Alors que les plans sociaux s’enchaînent dans cette division du géant pharmaceutique, la CFDT de Sanofi Aventis Recherche et Développement vient d’obtenir en justice l’annulation de l’homologation du dernier plan social et bataille pour préserver l’emploi.

Par Sabine IzardPublié le 17/06/2025 à 12h00

Lors de la manifestation intersyndicale du 30 avril 2024 devant le siège de Sanofi, à Paris.
Lors de la manifestation intersyndicale du 30 avril 2024 devant le siège de Sanofi, à Paris.© DR

Début avril 2025, le tribunal administratif de Melun a donné raison aux instances représentatives du personnel de la société Sanofi Aventis Recherche et Développement (R&D) et aux syndicats qui contestaient l’homologation par la Drieets1 du plan de sauvegarde de l’emploi (PSE) de cette filiale du géant pharmaceutique spécialisée dans la recherche et le développement de médicaments. Le PSE avait été élaboré dans le cadre d’une réorganisation de l’activité de la société visant à prioriser ses investissements dans le domaine de l’immunologie, au détriment de l’oncologie (la recherche sur le cancer).

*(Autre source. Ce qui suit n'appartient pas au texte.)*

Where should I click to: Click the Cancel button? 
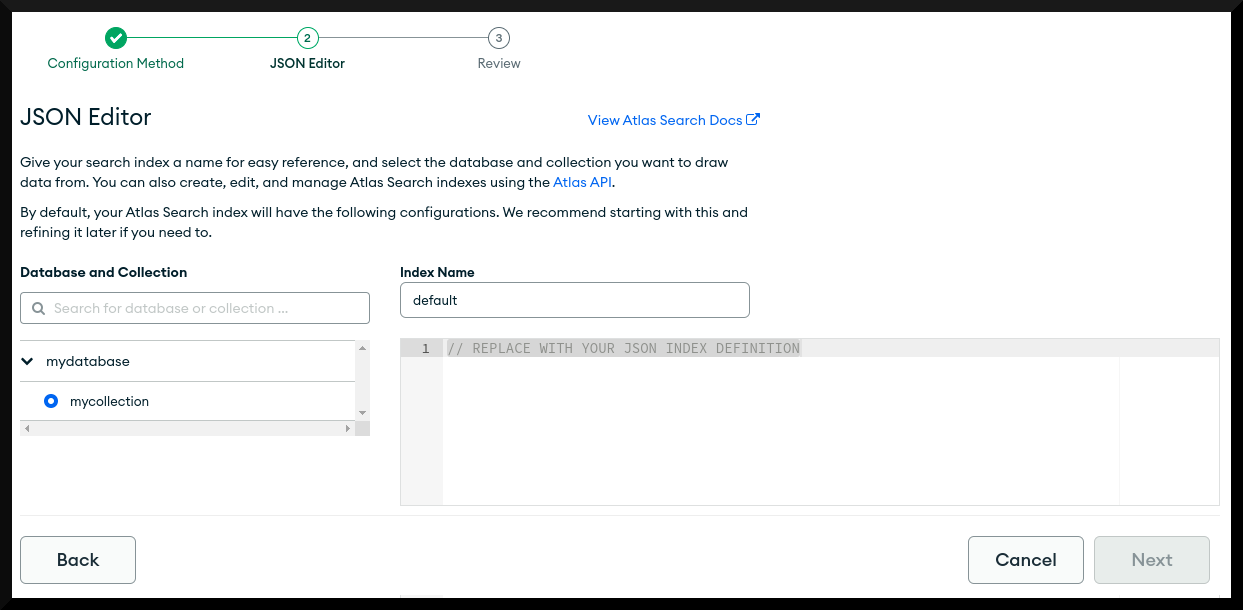point(1025,559)
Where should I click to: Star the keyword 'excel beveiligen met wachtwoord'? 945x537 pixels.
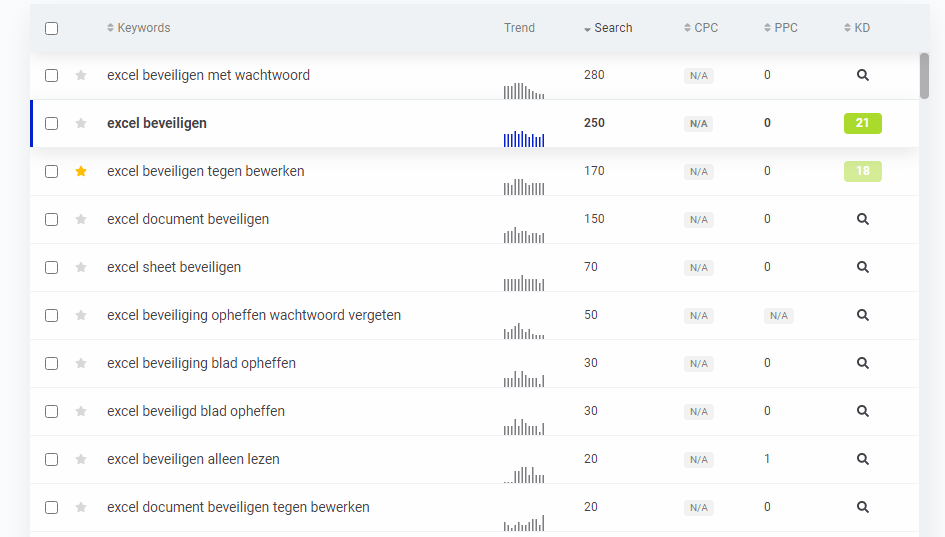[81, 75]
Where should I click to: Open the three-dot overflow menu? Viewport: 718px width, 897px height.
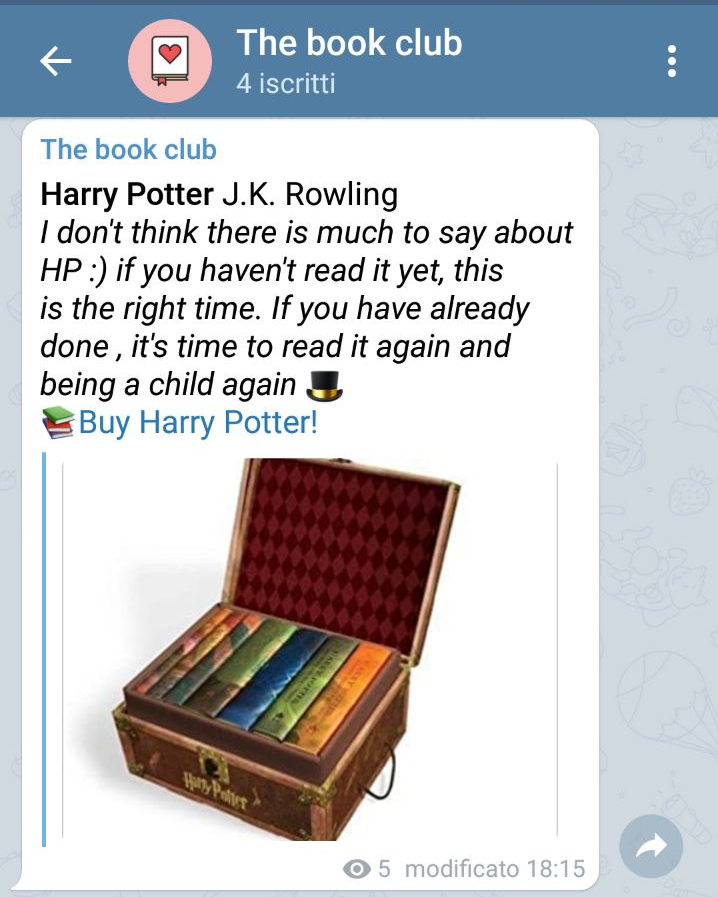coord(672,61)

La recherche malmenée en France

« Ce plan social s’inscrit dans une longue liste de projets qui ont entraîné la suppression de nombreux postes et la fermeture de nombreux sites. Il y a dix ans, nous étions plus de 6 000 salariés en R&D, contre 3 000 bientôt », explique Fabrice Morency, secrétaire CFDT du comité social et économique central de Sanofi Aventis R&D. « Cette fois-ci, la direction nous a expliqué que les coûts de recherche et développement en oncologie sont plus élevés que dans les autres aires thérapeutiques. En outre, les probabilités de succès des essais cliniques se révélaient d’autant plus faibles que Sanofi n’aurait pas réussi à rattraper son retard sur ses concurrents », poursuit le militant.

« En réalité, ils ne cessent de changer de stratégie. En 2022, ils avaient souhaité recentrer les activités de recherche sur l’oncologie, et là, vingt-quatre mois plus tard, ils décident de diminuer de 70 % ces recherches pour allouer les budgets au domaine de l’immuno-inflammation. Or ce n’est pas après seulement deux ans que l’on peut juger de l’efficacité d’une réorganisation en recherche. De plus, à chaque fois qu’ils prennent ce type de virage, il n’y a pas de retour en arrière possible. Les équipes sont décimées. C’est irréversible », complète Nicolas Luet, délégué syndical CFDT du site de Gentilly et élu au CSE central de Sanofi Aventis R&D. Il dénonce la disparition progressive de la recherche en France dans le domaine pharmaceutique.

Une direction fermée à toute discussion sur l’emploi

« Il s’agit du troisième plan social en cinq ans dans cette division », confirme Laurence Merlet, déléguée syndicale centrale CFDT de Sanofi Aventis R&D. Cette fois, la réorganisation implique la suppression de 325 emplois : 16 à Gentilly, 21 à Montpellier et 288 à Vitry-sur-Seine. Avec de potentiels licenciements pour motif économique des salariés non réaffectés sur un autre emploi ou de ceux qui refusent une offre de départ volontaire. « La boussole de la CFDT dans ces négociations, c’était d’obtenir qu’il n’y ait aucun départ contraint. Nous avons négocié, comme lors des plans précédents, que tous les salariés concernés aient une solution sur la base du volontariat. Or, et c’est une première, le groupe est resté fermé à toute discussion sur ce point », déplore la militante.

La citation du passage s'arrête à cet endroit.